Genetic correlations and heritability estimates of reproductive traits of Nellore bulls

Estimates of phenotypic, genetics and residual variances for reproductive traits in 5903 Nellore bulls were obtained. The experimental model used was multiple trait derivative-free restricted maximum likelihood. The values obtained for heritability were 0.24 +/- 0.05 for scrotal circumference at 450 days of age and 0.37 +/- 0.05 at 21 months for age at the time of the breeding soundness evaluation; 0.24 +/- 0.05 and 0.26 +/- 0.05 for left and right testicle length; 0.29 +/- 0.05 and 0.31 +/- 0.05 for left and right testicle width; 0.12 +/- 0.04 for testicle format; 0.33 +/- 0.06 for testicle volume; 0.11 +/- 0.03 for gross motility; 0.08 +/- 0.03 for individual motility and 0.05 +/- 0.02 for spermatic vigor; 0.20 +/- 0.04, 0.03 +/- 0.02 and 0.19 +/- 0.04 for larger defects, smaller defects and total defects, respectively.

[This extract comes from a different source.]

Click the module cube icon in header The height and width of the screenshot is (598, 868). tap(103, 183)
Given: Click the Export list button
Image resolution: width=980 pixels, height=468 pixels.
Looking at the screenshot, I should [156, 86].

The values for heritability for testicular biometric characteristics were moderate to high while the seminal characteristics, presented low values. Genetic correlations between scrotal circumference with all the reproductive traits were favorable, suggesting the scrotal circumference as a feature of choice in the selection of bulls.